Во второй части книги – двенадцать статей (из которых семь уже были опубликованы в парижской эмигрантской прессе). При всем разнообразии тем они стянуты в двуединое целое: кризис современного мира и роль в этом кризисе России. Первое – из области действительного, второе – из области желаемого. Статьи написаны в переходное послевоенное время, которому досталось размышлять над только что продемонстрировавшей свою мощь невиданной техникой и обнаружившим свою шаткость европейским либерализмом. У Бердяева можно найти два рода губительных, действующих в цивилизации XX века причин: причины материальные – это преизбыток созданных человеком физических сил разрушения, открытий, изобретений, технических достижений, которых сам человек уже не в силах сдерживать; и причины духовные, приведшие к «потере самого образа человека». В итоге на смену варварской природной жизни пришло «варварство самой цивилизации», в которой происходят два встречных процесса: «внутренняя жизнь человека опустошается», притом что власть машины и техники нарастает, требуя от человека как раз все большего духовного напряжения. Глубинные корни кризиса Бердяев усматривает уже не в дефиците творческого порыва, а в ослаблении христианского духа, в разрыве с евангельскими началами. Философ всегда ответствен перед лицом грозного факта.
А что сказал бы философ о конце столетия, не показалось ли бы ему наше время еще более коварным богоотрицанием? А что скажем мы? Дух нашего времени веет сам по себе, не зная особых богоборческих вихрей и даже скептической оглядки на то, что два тысячелетия служило «на падение и на восстание многих <…> и в предмет пререканий» (Лк. 2: 34). Сто лет назад воскликнули: «Бог умер!» – теперь не помнят о том, что Он жил.

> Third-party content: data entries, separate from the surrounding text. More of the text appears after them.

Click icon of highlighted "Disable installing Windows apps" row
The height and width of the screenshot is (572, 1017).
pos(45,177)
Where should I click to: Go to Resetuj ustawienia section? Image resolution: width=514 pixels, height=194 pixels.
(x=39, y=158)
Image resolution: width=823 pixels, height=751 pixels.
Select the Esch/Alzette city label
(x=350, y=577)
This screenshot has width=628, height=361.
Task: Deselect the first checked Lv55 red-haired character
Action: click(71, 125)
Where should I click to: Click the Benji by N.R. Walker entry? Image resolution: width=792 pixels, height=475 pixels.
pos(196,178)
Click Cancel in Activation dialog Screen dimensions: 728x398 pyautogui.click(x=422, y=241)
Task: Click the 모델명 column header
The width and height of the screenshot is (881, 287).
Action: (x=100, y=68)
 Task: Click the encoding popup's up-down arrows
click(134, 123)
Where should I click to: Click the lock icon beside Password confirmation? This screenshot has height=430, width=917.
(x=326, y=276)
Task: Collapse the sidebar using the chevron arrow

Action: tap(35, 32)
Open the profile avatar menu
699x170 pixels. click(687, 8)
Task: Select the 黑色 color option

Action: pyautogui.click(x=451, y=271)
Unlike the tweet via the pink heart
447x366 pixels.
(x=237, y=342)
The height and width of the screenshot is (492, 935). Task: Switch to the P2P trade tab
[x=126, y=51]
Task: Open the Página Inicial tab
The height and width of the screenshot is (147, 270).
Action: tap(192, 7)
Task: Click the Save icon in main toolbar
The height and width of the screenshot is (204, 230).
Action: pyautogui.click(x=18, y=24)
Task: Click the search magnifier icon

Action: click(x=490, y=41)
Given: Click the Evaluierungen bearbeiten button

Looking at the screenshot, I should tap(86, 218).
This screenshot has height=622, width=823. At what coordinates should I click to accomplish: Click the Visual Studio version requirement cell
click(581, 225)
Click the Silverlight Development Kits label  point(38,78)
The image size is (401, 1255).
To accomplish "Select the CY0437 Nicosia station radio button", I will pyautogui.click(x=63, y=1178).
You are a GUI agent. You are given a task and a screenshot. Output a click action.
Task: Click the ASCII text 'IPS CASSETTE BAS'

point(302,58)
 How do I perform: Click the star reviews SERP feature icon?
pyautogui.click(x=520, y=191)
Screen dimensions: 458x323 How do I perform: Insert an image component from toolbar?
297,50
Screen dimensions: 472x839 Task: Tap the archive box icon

«Полуфранцуз» с романтически-гностическим уклоном, проведший полжизни на своей полуисторической родине, во Франции, Бердяев судит о всех симптомах времени как русский религиозный мыслитель, избирая в качестве отправного пункта для их оценки религиозное состояние или, вернее, степень секуляризации европейского сознания к середине XX века. Рассматривая с этой точки входившие тогда в моду философские идеи М. Хайдеггера и Ж.-П. Сартра, он открывает в них «новые формы безбожия». Бердяев понимал, что культивируемое в среде французской интеллектуальной элиты «утончение» мысли за счет ее глубины есть показатель упадочности.
Вот пассажи из главы VI «Истины и откровения» и его статьи «Сартр и судьба экзистенциализма»: «Гейдеггер <…> прошел католическую школу, и в его философии, которая хочет обойтись без Бога, есть явные следы католической теологии. Мир у него падший, хотя и неизвестно, откуда он упал, так [как] высоты у него нет. Человек у него познается исключительно снизу. И, как и всегда в подобного рода миропонимании, остается непонятным, как высшее может создать низшее[535]
. Это сознательно утверждает материализм, но Гейдеггер не материалист <…>. Многое является наследием германской пессимистической метафизики, но так же, как и Ницше, он не хочет знать утешений <…>. Его философия есть философия небытия. Смерти принадлежит последнее слово, в человеке нет бесконечности, все в нем конечно <…>. Гейдеггер не проповедует атеизма, но его учение о Dasein и о Sein <…> остается атеистическим, и это атеизм нового типа <…>. В отличие от Гейдеггера Сартр заявляет себя атеистом и даже гордится тем, что он самый последовательный атеист <…>. За миром явлений ничего нет <…>. Он почему-то считает это доказанным»[536]. Бердяев остроумно подмечает у обоих привычку употреблять новую терминологию, которая рискует оказаться оригинальнее мысли.Однако, изобличая сартровский бесплодный нигилизм и резко отграничивая его от своей онтологии, основанной на предшествующем бытию «плодотворном» ничто Якова Бёме, Бердяев тоже рискует – оказаться в двусмысленном, шатком положении. Критика нигилиста Сартра могла бы послужить к благому пересмотру его собственной экзистенциалистской метафизики. Философ заранее уверен, что «болезненного» экзистенциализма не может быть в русской мысли, ибо «мы – дети Достоевского», но, к сожалению, и этого писателя наш адепт примата свободы над бытием тоже иногда стилизует на бёмевский лад.
Чуткий к настроениям времени, Бердяев назвал экзистенциализм «единственно живым», наряду с марксизмом и христианством, направлением мысли. Сегодня он безусловно увидел бы иную расстановку идейных сил: заметно поблекший марксизм – и христианство, отступившее и все более оттесняемое на маргинальные позиции силами восходящей деструктивной идеологии безыдейности.